Jack MacAllister Speaks … Old Magazines … Labor … Visa Troubles … Will Work for Coffee


60 Years – 10 Lessons,” from the Monterey Design Conference

Among the delights of the biennial Monterey Design Conference, produced by AIA California at Asilomar in Pacific Grove, California, is a presentation by a “tribal elder.” Jack MacAllister, FAIA, spoke at MDC in 2013. At the age of 25, Jack had led the design and construction of the Salk Institute in La Jolla for the Office of Louis Kahn. He went on to co-found Anshen + Allen Los Angeles (now CO Architects) and to lead both its parent firm, Anshen + Allen, and NBBJ in times of dramatic growth. An early pioneer of digital technology, he reveled in not having drawn a construction document with a pencil since 1971. In “60 Years – 10 Lessons,” captured by Deborah Blackburn, Jack shares insights from his wide-ranging experience. A related studio interview can be found as part of the “Insights” series—”Wisdom from Distinguished Colleagues”—at aecKnowledge, an educational resource for the design and construction industry.


The USModernist Library

The USModernist Library is the largest open digital collection of major US 20th-century architecture magazines, with approximately 2.6 million downloadable pages – all free to access. It is one of three components of USModernist, a nonprofit educational archive for the documentation, preservation, and promotion of residential Modernist architecture.
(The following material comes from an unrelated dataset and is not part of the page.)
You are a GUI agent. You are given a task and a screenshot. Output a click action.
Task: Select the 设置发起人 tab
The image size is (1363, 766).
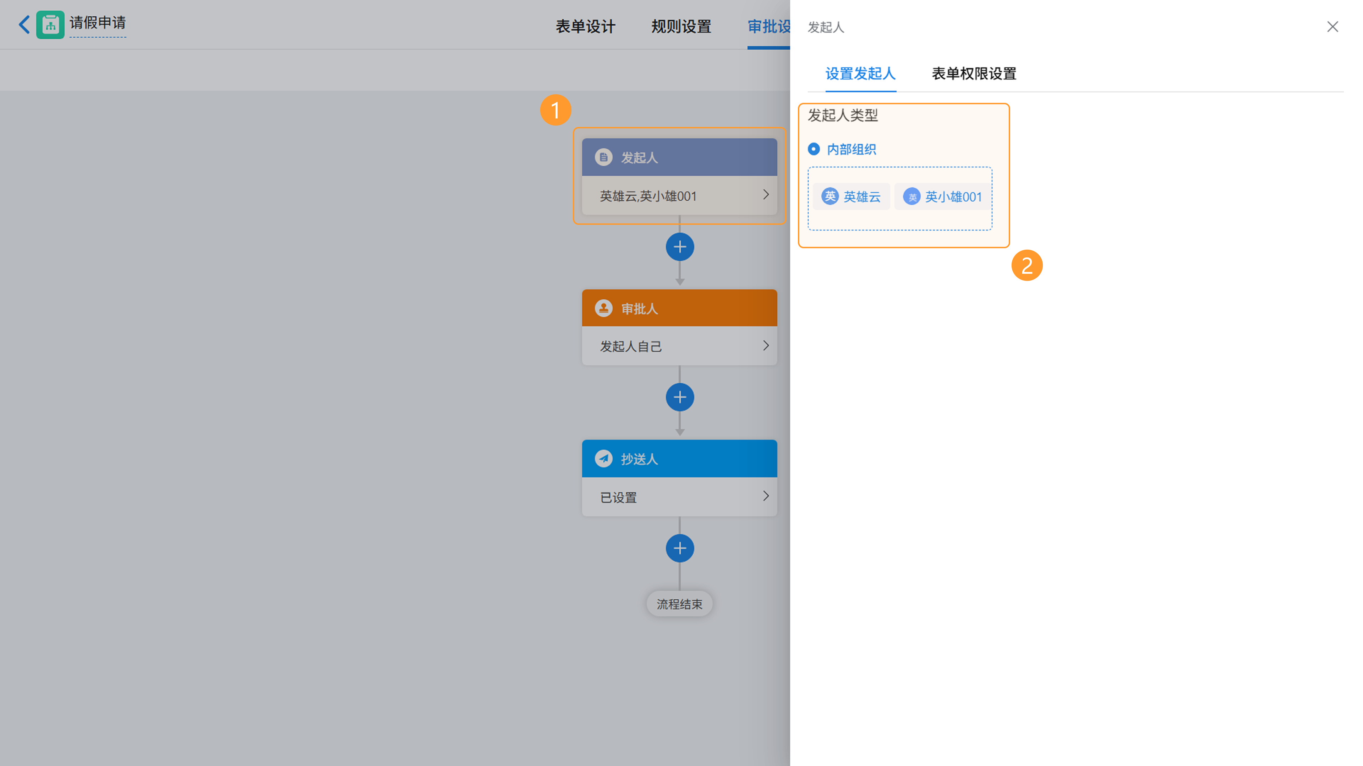860,73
Its other two components are USModernist Masters Gallery, a guide to the work of over 70 major architects, and USModernist Radio, “the ‘Car Talk’ of architectural podcasts.” Browsing, we stumbled on:

“The Development of Architectural Practice through Local Co-operation,” The Architectural Forum, September 1920, pp. 109-110, which proposes “forming local groups of architects co-operating to produce general publicity which will promote in the public mind a better conception of the value of architectural service, both to the individual and to the community.”

 

 

 

Searching for the phrase “staying in business,” we found:

What Do We Owe Each Other?” from Pencil Points, April 1926, p. 203, which asks, “What does the architect owe to his draftsman? And what does the draftsman owe to the architect for whom he works?” These questions are being considered today by The Architecture Lobby — see below.

 

 

 

 

 

Individuals, firms, and libraries are encouraged to contribute magazines to the the USModernist Library, which will pay for shipping. Here’s what’s missing: www.usmodernist.org/needed.htm.


Work,” from The Architecture Lobby

The Architecture Lobby is an organization of architectural workers advocating for the value of architecture in the general public and for architectural work within the discipline. “Work,” by architect and educator Peggy Deamer, one of The Architecture Lobby’s founders, encapsulates the issues that it addresses. The full version of “Work” can be found in Perspecta 47: Money and in Deamer’s Architect as Worker: Immaterial Labor, the Creative Class, and the Politics of Design (Bloomsbury, 2015). For more on The Architecture Lobby and other organizations dedicated to just practices within the profession, see this issue’s Justice section. A related issue is the role of international workers, as chronicled in . . .


The Thorny Road to Work in the United States: An International Design Student’s Struggle to Obtain an H-1B Visa,” from ARCADE

ARCADE is the journal of the Seattle-based nonprofit of the same name, which creates opportunities for sharing ideas about design, culture, and the built environment. “The Thorny Road to Work in the United States: An International Design Student’s Struggle to Obtain an H-1B Visa” is the personal story of a young designer from Guangdong Province, China, who studied at the University of Washington.

 


Architectural Statistics,” from Coffee with an Architect

Like many architects, Jody Brown of Durham, North Carolina, was laid off in 2009, and, like some, he started a blog. His posts range from quiet reflections on things like automobile tunnels to designs for architects’ valentines with such sentiments as “Love means never having to say you’re Saarinen” and “You had me at Dichotomy.” Some of the posts are vulnerably poignant, many are funny, and many, like “Architectural Statistics,” touch on the vagaries of architectural employment.